:: Recorded information ::
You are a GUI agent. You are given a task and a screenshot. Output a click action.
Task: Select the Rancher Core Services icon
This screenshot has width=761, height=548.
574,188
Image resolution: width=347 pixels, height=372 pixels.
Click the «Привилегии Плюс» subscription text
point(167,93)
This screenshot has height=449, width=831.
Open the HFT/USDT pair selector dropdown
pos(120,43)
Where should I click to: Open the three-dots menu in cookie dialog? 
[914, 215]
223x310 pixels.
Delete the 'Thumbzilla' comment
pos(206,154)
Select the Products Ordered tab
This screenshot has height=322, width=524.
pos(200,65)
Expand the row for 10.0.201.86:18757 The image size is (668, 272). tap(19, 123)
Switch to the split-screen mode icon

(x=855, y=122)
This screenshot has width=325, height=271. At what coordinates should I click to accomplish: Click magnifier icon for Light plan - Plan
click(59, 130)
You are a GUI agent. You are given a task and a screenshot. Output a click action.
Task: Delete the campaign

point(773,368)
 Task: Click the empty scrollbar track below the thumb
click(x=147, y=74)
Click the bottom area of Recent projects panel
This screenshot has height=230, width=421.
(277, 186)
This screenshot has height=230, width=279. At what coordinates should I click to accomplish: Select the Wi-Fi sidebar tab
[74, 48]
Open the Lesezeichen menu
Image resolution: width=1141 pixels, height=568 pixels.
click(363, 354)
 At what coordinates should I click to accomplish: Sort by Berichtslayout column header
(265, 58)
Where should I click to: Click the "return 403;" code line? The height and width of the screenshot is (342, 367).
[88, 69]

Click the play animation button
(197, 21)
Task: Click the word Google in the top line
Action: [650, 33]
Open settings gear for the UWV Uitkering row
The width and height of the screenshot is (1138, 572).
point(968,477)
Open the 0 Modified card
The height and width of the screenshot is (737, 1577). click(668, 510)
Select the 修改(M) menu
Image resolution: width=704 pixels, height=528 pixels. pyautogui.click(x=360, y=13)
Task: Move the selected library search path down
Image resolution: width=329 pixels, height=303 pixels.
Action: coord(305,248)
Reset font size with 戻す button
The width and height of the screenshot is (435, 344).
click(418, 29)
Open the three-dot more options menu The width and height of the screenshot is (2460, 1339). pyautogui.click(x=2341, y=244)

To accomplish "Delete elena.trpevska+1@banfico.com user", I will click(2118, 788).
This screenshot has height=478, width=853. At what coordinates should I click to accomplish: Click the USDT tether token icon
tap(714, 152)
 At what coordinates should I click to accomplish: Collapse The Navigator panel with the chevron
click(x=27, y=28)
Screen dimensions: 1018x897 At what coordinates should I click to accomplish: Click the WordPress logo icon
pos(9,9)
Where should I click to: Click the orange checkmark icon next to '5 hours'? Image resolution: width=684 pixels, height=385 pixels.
:::
Recast all of the items above as a Markdown table with the columns Number and Line, one numbered row per line, and leave out blank lines.

| Number | Line |
|---|---|
| 1 | You are a GUI agent. You are given a task and a screenshot. Output a click action. |
| 2 | Task: Select the Rancher Core Services icon |
| 3 | This screenshot has width=761, height=548. |
| 4 | 574,188 |
| 5 | Image resolution: width=347 pixels, height=372 pixels. |
| 6 | Click the «Привилегии Плюс» subscription text |
| 7 | point(167,93) |
| 8 | This screenshot has height=449, width=831. |
| 9 | Open the HFT/USDT pair selector dropdown |
| 10 | pos(120,43) |
| 11 | Where should I click to: Open the three-dots menu in cookie dialog?  |
| 12 | [914, 215] |
| 13 | 223x310 pixels. |
| 14 | Delete the 'Thumbzilla' comment |
| 15 | pos(206,154) |
| 16 | Select the Products Ordered tab |
| 17 | This screenshot has height=322, width=524. |
| 18 | pos(200,65) |
| 19 | Expand the row for 10.0.201.86:18757 The image size is (668, 272). tap(19, 123) |
| 20 | Switch to the split-screen mode icon |
| 21 | (x=855, y=122) |
| 22 | This screenshot has width=325, height=271. At what coordinates should I click to accomplish: Click magnifier icon for Light plan - Plan |
| 23 | click(59, 130) |
| 24 | You are a GUI agent. You are given a task and a screenshot. Output a click action. |
| 25 | Task: Delete the campaign |
| 26 | point(773,368) |
| 27 |  Task: Click the empty scrollbar track below the thumb |
| 28 | click(x=147, y=74) |
| 29 | Click the bottom area of Recent projects panel |
| 30 | This screenshot has height=230, width=421. |
| 31 | (277, 186) |
| 32 | This screenshot has height=230, width=279. At what coordinates should I click to accomplish: Select the Wi-Fi sidebar tab |
| 33 | [74, 48] |
| 34 | Open the Lesezeichen menu |
| 35 | Image resolution: width=1141 pixels, height=568 pixels. |
| 36 | click(363, 354) |
| 37 |  At what coordinates should I click to accomplish: Sort by Berichtslayout column header |
| 38 | (265, 58) |
| 39 | Where should I click to: Click the "return 403;" code line? The height and width of the screenshot is (342, 367). |
| 40 | [88, 69] |
| 41 | Click the play animation button |
| 42 | (197, 21) |
| 43 | Task: Click the word Google in the top line |
| 44 | Action: [650, 33] |
| 45 | Open settings gear for the UWV Uitkering row |
| 46 | The width and height of the screenshot is (1138, 572). |
| 47 | point(968,477) |
| 48 | Open the 0 Modified card |
| 49 | The height and width of the screenshot is (737, 1577). click(668, 510) |
| 50 | Select the 修改(M) menu |
| 51 | Image resolution: width=704 pixels, height=528 pixels. pyautogui.click(x=360, y=13) |
| 52 | Task: Move the selected library search path down |
| 53 | Image resolution: width=329 pixels, height=303 pixels. |
| 54 | Action: coord(305,248) |
| 55 | Reset font size with 戻す button |
| 56 | The width and height of the screenshot is (435, 344). |
| 57 | click(418, 29) |
| 58 | Open the three-dot more options menu The width and height of the screenshot is (2460, 1339). pyautogui.click(x=2341, y=244) |
| 59 | To accomplish "Delete elena.trpevska+1@banfico.com user", I will click(2118, 788). |
| 60 | This screenshot has height=478, width=853. At what coordinates should I click to accomplish: Click the USDT tether token icon |
| 61 | tap(714, 152) |
| 62 |  At what coordinates should I click to accomplish: Collapse The Navigator panel with the chevron |
| 63 | click(x=27, y=28) |
| 64 | Screen dimensions: 1018x897 At what coordinates should I click to accomplish: Click the WordPress logo icon |
| 65 | pos(9,9) |
| 66 | Where should I click to: Click the orange checkmark icon next to '5 hours'? Image resolution: width=684 pixels, height=385 pixels. |